Understanding PowerVR Series5XT: PowerVR, TBDR and architecture efficiency

In the previous three sections, I discussed the need to match market requirements, our rapid adoption of multiple graphics APIs, and our uncompromising support for GPU compute across all our PowerVR GPU cores.

In this section, I will dive more deeply into the underlying hardware architecture, highlighting a selection of the patented unique features, as well as the flexibility of our modern efficiency-focussed GPU architecture, which made it possible to support today’s requirements on our Series5XT architecture.

Mobile graphics are all about efficiency

Imagination’s PowerVR GPUs have always been different: from day one, our hardware architects realised that brute force solutions will sooner rather than later run into problems, and with mobile GPUs these problems all too easily include power consumption and/or bandwidth limitations.

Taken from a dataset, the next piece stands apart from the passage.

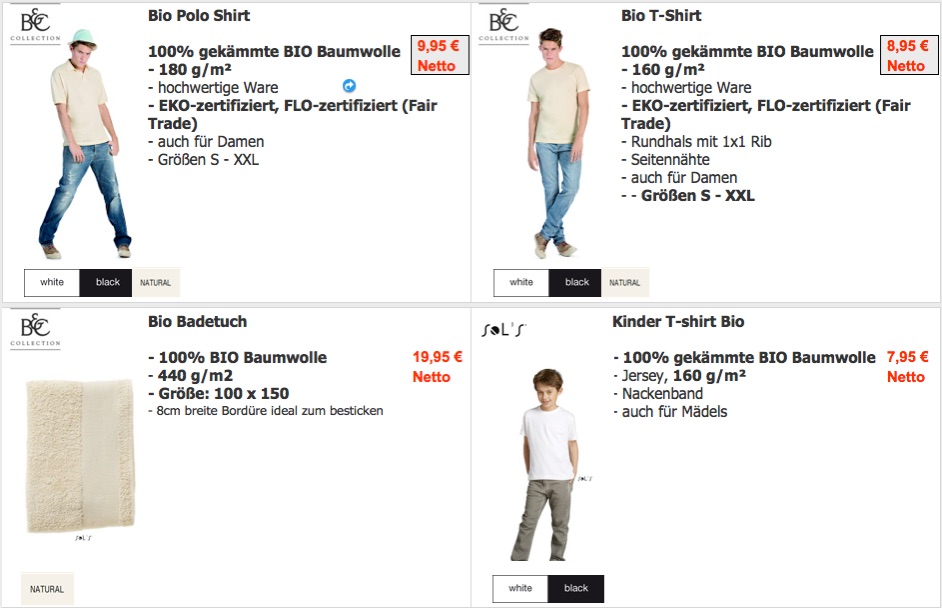The height and width of the screenshot is (608, 942).
Task: Choose white swatch under Bio T-Shirt
Action: point(521,282)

By focussing our whole architectural design around ‘efficiency’, we are guaranteed to always come out ahead of our competition – be it better performance versus power consumption, or, equally important, better performance versus an always limited bandwidth budget.

This efficiency focus made it easy for us to target the mobile market in 2001, as in this market power consumption is critical. Battery capacity is always limited – linked to this, heat is also increasingly a problem due to the rise in popularity of the thin form factor.

But equally important, bandwidth in mobile is limited, as for power reasons the memory infrastructure is unified and shared, and hence equally restricted.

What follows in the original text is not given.